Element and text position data
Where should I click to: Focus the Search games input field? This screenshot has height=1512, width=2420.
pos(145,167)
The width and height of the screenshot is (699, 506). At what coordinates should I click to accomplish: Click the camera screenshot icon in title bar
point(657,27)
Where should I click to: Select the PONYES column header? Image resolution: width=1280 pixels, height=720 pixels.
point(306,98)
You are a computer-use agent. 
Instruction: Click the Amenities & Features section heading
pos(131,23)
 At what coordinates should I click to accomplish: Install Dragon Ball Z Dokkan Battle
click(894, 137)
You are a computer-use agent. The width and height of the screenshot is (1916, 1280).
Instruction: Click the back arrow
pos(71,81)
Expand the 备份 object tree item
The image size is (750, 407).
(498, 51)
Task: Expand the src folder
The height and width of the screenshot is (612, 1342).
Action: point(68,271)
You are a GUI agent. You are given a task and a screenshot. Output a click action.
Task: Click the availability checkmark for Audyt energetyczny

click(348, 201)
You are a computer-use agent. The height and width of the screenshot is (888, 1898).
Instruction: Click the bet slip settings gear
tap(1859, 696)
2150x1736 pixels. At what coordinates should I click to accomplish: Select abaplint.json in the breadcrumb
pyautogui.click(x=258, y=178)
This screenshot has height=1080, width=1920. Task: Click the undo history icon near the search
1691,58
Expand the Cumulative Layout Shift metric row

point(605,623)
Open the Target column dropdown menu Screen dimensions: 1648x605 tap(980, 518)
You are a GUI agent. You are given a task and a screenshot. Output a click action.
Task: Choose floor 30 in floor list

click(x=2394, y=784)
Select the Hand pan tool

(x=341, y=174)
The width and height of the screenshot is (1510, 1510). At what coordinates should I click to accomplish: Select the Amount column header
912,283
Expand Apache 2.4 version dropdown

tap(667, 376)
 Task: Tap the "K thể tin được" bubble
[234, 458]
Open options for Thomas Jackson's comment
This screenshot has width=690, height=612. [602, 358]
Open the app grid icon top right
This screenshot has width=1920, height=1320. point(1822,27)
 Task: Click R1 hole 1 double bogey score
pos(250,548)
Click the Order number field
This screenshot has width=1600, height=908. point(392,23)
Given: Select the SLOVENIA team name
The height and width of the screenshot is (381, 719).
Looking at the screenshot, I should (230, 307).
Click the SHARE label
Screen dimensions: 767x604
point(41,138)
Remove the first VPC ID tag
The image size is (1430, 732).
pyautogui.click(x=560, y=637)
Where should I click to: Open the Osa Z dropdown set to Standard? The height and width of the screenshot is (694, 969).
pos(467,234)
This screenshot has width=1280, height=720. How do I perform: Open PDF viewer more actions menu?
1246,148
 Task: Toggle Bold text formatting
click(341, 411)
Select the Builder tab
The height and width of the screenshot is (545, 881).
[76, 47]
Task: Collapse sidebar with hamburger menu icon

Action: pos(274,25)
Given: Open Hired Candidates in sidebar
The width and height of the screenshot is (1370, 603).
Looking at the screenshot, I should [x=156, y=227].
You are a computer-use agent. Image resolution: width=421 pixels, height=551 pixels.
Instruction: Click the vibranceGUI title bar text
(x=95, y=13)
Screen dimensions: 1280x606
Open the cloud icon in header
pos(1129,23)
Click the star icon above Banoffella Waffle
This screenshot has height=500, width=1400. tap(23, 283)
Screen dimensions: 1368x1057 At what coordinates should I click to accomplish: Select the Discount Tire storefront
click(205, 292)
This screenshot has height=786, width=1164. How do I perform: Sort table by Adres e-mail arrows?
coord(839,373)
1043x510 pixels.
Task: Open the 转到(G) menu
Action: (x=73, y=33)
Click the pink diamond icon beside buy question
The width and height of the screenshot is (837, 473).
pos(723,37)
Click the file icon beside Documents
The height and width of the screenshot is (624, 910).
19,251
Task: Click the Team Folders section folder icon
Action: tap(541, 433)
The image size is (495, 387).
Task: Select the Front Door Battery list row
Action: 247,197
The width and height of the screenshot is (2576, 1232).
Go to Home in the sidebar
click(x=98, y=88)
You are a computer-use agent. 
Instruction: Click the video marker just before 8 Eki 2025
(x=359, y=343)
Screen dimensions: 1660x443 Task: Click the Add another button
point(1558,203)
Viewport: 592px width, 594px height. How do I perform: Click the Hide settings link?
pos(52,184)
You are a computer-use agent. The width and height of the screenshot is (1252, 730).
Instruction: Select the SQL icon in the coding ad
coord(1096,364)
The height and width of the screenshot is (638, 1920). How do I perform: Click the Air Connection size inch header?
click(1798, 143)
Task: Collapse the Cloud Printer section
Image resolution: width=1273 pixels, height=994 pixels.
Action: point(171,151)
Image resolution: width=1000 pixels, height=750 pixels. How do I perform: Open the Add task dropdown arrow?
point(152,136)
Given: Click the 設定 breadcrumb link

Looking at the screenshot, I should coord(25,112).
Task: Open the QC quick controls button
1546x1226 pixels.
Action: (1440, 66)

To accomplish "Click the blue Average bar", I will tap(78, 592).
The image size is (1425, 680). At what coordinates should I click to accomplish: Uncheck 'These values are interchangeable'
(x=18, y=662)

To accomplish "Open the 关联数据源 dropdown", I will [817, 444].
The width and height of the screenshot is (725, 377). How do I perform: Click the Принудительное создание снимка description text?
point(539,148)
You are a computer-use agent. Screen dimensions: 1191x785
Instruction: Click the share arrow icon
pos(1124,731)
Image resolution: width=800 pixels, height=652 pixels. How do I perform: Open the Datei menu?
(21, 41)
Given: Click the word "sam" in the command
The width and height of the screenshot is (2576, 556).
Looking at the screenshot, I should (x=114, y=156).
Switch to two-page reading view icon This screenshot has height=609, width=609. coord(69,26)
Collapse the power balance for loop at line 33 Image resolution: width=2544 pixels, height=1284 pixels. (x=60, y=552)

Exercise directions ::
Please turn the data above into a numbered list, leaving out the blank lines.

Result for this exercise ::
1. Where should I click to: Focus the Search games input field? This screenshot has height=1512, width=2420.
2. pos(145,167)
3. The width and height of the screenshot is (699, 506). At what coordinates should I click to accomplish: Click the camera screenshot icon in title bar
4. point(657,27)
5. Where should I click to: Select the PONYES column header? Image resolution: width=1280 pixels, height=720 pixels.
6. point(306,98)
7. You are a computer-use agent. 
8. Instruction: Click the Amenities & Features section heading
9. pos(131,23)
10.  At what coordinates should I click to accomplish: Install Dragon Ball Z Dokkan Battle
11. click(894, 137)
12. You are a computer-use agent. The width and height of the screenshot is (1916, 1280).
13. Instruction: Click the back arrow
14. pos(71,81)
15. Expand the 备份 object tree item
16. The image size is (750, 407).
17. (498, 51)
18. Task: Expand the src folder
19. The height and width of the screenshot is (612, 1342).
20. Action: point(68,271)
21. You are a GUI agent. You are given a task and a screenshot. Output a click action.
22. Task: Click the availability checkmark for Audyt energetyczny
23. click(348, 201)
24. You are a computer-use agent. The height and width of the screenshot is (888, 1898).
25. Instruction: Click the bet slip settings gear
26. tap(1859, 696)
27. 2150x1736 pixels. At what coordinates should I click to accomplish: Select abaplint.json in the breadcrumb
28. pyautogui.click(x=258, y=178)
29. This screenshot has height=1080, width=1920. Task: Click the undo history icon near the search
30. 1691,58
31. Expand the Cumulative Layout Shift metric row
32. point(605,623)
33. Open the Target column dropdown menu Screen dimensions: 1648x605 tap(980, 518)
34. You are a GUI agent. You are given a task and a screenshot. Output a click action.
35. Task: Choose floor 30 in floor list
36. click(x=2394, y=784)
37. Select the Hand pan tool
38. (x=341, y=174)
39. The width and height of the screenshot is (1510, 1510). At what coordinates should I click to accomplish: Select the Amount column header
40. 912,283
41. Expand Apache 2.4 version dropdown
42. tap(667, 376)
43.  Task: Tap the "K thể tin được" bubble
44. [234, 458]
45. Open options for Thomas Jackson's comment
46. This screenshot has width=690, height=612. [602, 358]
47. Open the app grid icon top right
48. This screenshot has width=1920, height=1320. point(1822,27)
49.  Task: Click R1 hole 1 double bogey score
50. pos(250,548)
51. Click the Order number field
52. This screenshot has width=1600, height=908. point(392,23)
53. Given: Select the SLOVENIA team name
54. The height and width of the screenshot is (381, 719).
55. Looking at the screenshot, I should (230, 307).
56. Click the SHARE label
57. Screen dimensions: 767x604
58. point(41,138)
59. Remove the first VPC ID tag
60. The image size is (1430, 732).
61. pyautogui.click(x=560, y=637)
62. Where should I click to: Open the Osa Z dropdown set to Standard? The height and width of the screenshot is (694, 969).
63. pos(467,234)
64. This screenshot has width=1280, height=720. How do I perform: Open PDF viewer more actions menu?
65. 1246,148
66.  Task: Toggle Bold text formatting
67. click(341, 411)
68. Select the Builder tab
69. The height and width of the screenshot is (545, 881).
70. [76, 47]
71. Task: Collapse sidebar with hamburger menu icon
72. Action: pos(274,25)
73. Given: Open Hired Candidates in sidebar
74. The width and height of the screenshot is (1370, 603).
75. Looking at the screenshot, I should [x=156, y=227].
76. You are a computer-use agent. Image resolution: width=421 pixels, height=551 pixels.
77. Instruction: Click the vibranceGUI title bar text
78. (x=95, y=13)
79. Screen dimensions: 1280x606
80. Open the cloud icon in header
81. pos(1129,23)
82. Click the star icon above Banoffella Waffle
83. This screenshot has height=500, width=1400. tap(23, 283)
84. Screen dimensions: 1368x1057 At what coordinates should I click to accomplish: Select the Discount Tire storefront
85. click(205, 292)
86. This screenshot has height=786, width=1164. How do I perform: Sort table by Adres e-mail arrows?
87. coord(839,373)
88. 1043x510 pixels.
89. Task: Open the 转到(G) menu
90. Action: (x=73, y=33)
91. Click the pink diamond icon beside buy question
92. The width and height of the screenshot is (837, 473).
93. pos(723,37)
94. Click the file icon beside Documents
95. The height and width of the screenshot is (624, 910).
96. 19,251
97. Task: Click the Team Folders section folder icon
98. Action: tap(541, 433)
99. The image size is (495, 387).
100. Task: Select the Front Door Battery list row
101. Action: 247,197
102. The width and height of the screenshot is (2576, 1232).
103. Go to Home in the sidebar
104. click(x=98, y=88)
105. You are a computer-use agent. 
106. Instruction: Click the video marker just before 8 Eki 2025
107. (x=359, y=343)
108. Screen dimensions: 1660x443 Task: Click the Add another button
109. point(1558,203)
110. Viewport: 592px width, 594px height. How do I perform: Click the Hide settings link?
111. pos(52,184)
112. You are a computer-use agent. The width and height of the screenshot is (1252, 730).
113. Instruction: Select the SQL icon in the coding ad
114. coord(1096,364)
115. The height and width of the screenshot is (638, 1920). How do I perform: Click the Air Connection size inch header?
116. click(1798, 143)
117. Task: Collapse the Cloud Printer section
118. Image resolution: width=1273 pixels, height=994 pixels.
119. Action: point(171,151)
120. Image resolution: width=1000 pixels, height=750 pixels. How do I perform: Open the Add task dropdown arrow?
121. point(152,136)
122. Given: Click the 設定 breadcrumb link
123. Looking at the screenshot, I should coord(25,112).
124. Task: Open the QC quick controls button
125. 1546x1226 pixels.
126. Action: (1440, 66)
127. To accomplish "Click the blue Average bar", I will tap(78, 592).
128. The image size is (1425, 680). At what coordinates should I click to accomplish: Uncheck 'These values are interchangeable'
129. (x=18, y=662)
130. To accomplish "Open the 关联数据源 dropdown", I will [817, 444].
131. The width and height of the screenshot is (725, 377). How do I perform: Click the Принудительное создание снимка description text?
132. point(539,148)
133. You are a computer-use agent. Screen dimensions: 1191x785
134. Instruction: Click the share arrow icon
135. pos(1124,731)
136. Image resolution: width=800 pixels, height=652 pixels. How do I perform: Open the Datei menu?
137. (21, 41)
138. Given: Click the word "sam" in the command
139. The width and height of the screenshot is (2576, 556).
140. Looking at the screenshot, I should (x=114, y=156).
141. Switch to two-page reading view icon This screenshot has height=609, width=609. coord(69,26)
142. Collapse the power balance for loop at line 33 Image resolution: width=2544 pixels, height=1284 pixels. (x=60, y=552)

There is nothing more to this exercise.